Was out fishing last night near Detroit Lakes and managed a few bites. The water temp showed 50 degrees and the crappies seem ready to start coming into the shallows. My girlfriend caught one just under 14 inches!!! The action wasn't fast and furious but there were a few there and with a week of warmer temps next weekend could be really good.....


----------



## Brad Anderson (Apr 1, 2002)

The water is that warm already?? It seems we've only had a handful of nice days yet this spring.

Did you catch any bass??


----------



## Eric Hustad (Feb 25, 2002)

I was surprised the water was that warm also, but the lake my folks are on is only 30 feet deep so it warms up fairly quick.
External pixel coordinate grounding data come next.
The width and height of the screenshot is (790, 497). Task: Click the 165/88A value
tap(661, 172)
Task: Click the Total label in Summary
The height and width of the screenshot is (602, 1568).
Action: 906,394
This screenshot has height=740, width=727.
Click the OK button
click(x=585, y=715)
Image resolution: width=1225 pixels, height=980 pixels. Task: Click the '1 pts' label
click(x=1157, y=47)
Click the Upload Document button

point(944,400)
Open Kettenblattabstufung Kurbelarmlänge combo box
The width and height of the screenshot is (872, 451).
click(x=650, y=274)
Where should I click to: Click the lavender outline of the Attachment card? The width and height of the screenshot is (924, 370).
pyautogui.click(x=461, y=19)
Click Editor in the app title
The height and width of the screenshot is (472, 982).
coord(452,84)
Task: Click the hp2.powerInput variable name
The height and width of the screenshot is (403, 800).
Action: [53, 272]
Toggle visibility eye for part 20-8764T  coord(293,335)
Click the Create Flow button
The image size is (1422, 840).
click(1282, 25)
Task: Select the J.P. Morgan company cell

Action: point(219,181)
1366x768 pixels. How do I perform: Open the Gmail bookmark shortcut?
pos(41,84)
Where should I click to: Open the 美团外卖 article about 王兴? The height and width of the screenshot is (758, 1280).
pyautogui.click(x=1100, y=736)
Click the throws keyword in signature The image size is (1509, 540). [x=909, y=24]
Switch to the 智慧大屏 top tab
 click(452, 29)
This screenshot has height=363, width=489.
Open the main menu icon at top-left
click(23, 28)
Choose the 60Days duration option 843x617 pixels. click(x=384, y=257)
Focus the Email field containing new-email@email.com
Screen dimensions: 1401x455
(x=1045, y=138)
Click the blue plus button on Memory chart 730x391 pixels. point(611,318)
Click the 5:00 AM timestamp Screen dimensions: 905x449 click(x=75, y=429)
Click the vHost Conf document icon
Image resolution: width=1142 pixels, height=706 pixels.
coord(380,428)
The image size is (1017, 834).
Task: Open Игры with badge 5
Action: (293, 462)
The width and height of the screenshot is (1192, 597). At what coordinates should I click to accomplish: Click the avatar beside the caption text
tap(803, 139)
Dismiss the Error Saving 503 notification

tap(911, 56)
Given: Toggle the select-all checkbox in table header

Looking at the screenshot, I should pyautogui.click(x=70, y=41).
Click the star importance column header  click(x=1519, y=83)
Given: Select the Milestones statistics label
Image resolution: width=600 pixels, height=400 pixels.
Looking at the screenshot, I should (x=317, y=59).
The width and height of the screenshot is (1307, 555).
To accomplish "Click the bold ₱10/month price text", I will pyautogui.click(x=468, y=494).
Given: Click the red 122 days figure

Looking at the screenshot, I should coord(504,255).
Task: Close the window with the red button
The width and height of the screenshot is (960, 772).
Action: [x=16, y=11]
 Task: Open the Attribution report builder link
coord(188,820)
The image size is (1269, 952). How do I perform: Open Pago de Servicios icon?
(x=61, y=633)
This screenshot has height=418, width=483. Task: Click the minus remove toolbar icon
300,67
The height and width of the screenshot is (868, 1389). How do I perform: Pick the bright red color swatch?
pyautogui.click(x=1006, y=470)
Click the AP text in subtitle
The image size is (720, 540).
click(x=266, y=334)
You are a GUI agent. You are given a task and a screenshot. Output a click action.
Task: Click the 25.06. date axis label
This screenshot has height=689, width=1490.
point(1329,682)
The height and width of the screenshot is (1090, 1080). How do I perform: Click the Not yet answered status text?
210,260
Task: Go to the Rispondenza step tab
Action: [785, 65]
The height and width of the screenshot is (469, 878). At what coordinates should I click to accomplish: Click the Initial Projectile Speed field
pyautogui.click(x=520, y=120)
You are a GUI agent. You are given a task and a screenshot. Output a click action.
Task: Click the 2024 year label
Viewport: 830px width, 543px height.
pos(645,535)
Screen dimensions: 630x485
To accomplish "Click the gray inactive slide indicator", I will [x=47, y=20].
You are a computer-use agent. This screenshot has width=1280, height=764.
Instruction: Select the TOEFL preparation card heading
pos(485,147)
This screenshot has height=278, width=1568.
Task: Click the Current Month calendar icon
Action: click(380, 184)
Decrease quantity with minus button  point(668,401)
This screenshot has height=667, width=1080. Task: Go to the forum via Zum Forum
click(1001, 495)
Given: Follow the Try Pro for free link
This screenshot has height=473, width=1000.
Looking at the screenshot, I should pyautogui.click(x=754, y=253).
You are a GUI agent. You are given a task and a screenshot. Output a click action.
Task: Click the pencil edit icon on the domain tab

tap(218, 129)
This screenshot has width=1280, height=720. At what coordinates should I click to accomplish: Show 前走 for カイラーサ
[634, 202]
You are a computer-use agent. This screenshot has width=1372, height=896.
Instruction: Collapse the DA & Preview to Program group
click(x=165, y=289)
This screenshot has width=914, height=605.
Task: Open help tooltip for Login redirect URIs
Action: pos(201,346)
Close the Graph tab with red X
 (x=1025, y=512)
It was a strange night as my cousin accidentally hooked my girlfriend in the cheek, but she toughed it out and 20 minutes later she pulls in the biggest crappie I have ever seen(alive). Anyway we didn't catch any bass and even more surprising no northerns. I still think the fishing will be pretty good this weekend...


----------



## Brad Anderson (Apr 1, 2002)

Thanks. The infamous foul hook, OUCH...


----------



## MSG Rude (Oct 6, 2003)

There are a couple good lakes on HWY 10 on the way to DL that I like for summer crappie. Stump does pretty good and is also 50*. Still out there but will be moving into the shallows w/in the next couple of weeks.


----------